**Actions to take**
**1)** In the article on European book sales, why did German sales fall only 2.3% for the year even though bookstore sales dropped 8.7%? Answer in one to three sentences.
**2)** Carry on the article about European book sales, picking up after its last sentence.

**Source text**

>>>>

Year-end book sales across Europe were slammed by December lockdowns after Covid-19 cases surged across the continent. Still, preliminary results in three major markets show declines for the full year were modest.

In Germany, Europe’s single largest book market, sales were up 25% in the first two weeks of December over 2019, but they plummeted when a new lockdown was imposed on December 16. Overall sales for the year were down 2.3% compared with 2019, according to BUCH, a monthly report from the Börsenverein des Deutschen Buchhandels, a German book publishing trade group. Bookstores saw sales drop 8.7% for the year, but gains by online booksellers and platforms offset that decline.

“It is true that books played an important role for people during the crisis,” said Karin Schmidt-Friderichs, head of the BDB, in a press release. “There was great enthusiasm for reading and demand for books was high for much of the year. But the shutdown in December thwarted the industry’s plans. The renewed store closings in the middle of the Christmas business stopped the race to catch up from lost sales due to the shutdown in spring.”

<<<<

**Supplied data**
>>>>

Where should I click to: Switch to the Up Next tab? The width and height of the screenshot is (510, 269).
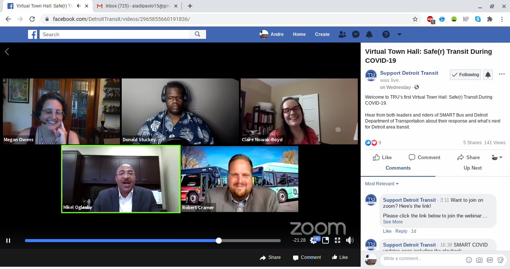(x=472, y=168)
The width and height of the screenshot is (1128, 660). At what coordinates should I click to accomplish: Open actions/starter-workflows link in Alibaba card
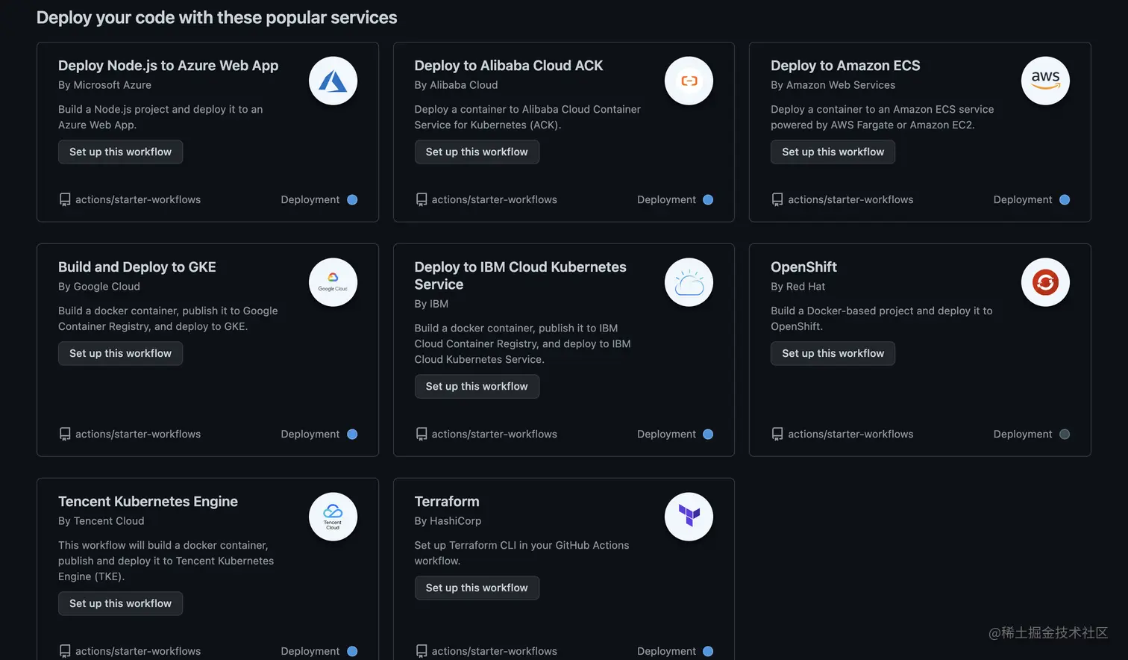coord(494,199)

<<<<

**Results in order**
**1)** Gains by online booksellers and platforms offset the drop in bookstore sales, so overall German sales for the year were down only 2.3% compared with 2019.

**2)**
The bestselling novel in Germany in 2020 was Sebastian Fitzek’s thriller The Way Home, followed by Where the Crawdads Sing by Delia Owens. Barack Obama’s A Promised Land topped the nonfiction list. Among categories, only children’s books saw growth, with sales up 4.7%; travel books had the steepest decline, falling 26.1%. Schmidt-Friderichs said that ongoing lockdowns make the sales outlook for the first few months of 2021 “uncertain.”

That sentiment was echoed by Vincent Montagne, president of the Syndicat national de l’edition, a French book publishing trade group. When discussing what’s in store for the industry as part of an address organized by French publishing trade magazine Livres Hebdo, Montagne said, “Who knows?” In his talk, he revealed that French book sales were likely only down 2% for the year, and that some categories had increases, including comics, which saw sales grow 6%, and children’s education books, where sales rose 4%. Sales of travel books, on the other hand, were down 40%.

Montagne emphasized the solidarity the French publishing industry has shown in the face of the pandemic. He praised the community for supporting bookstores in their effort to remain open amid lockdowns and emphasized the need to innovate in order to face ongoing challenges.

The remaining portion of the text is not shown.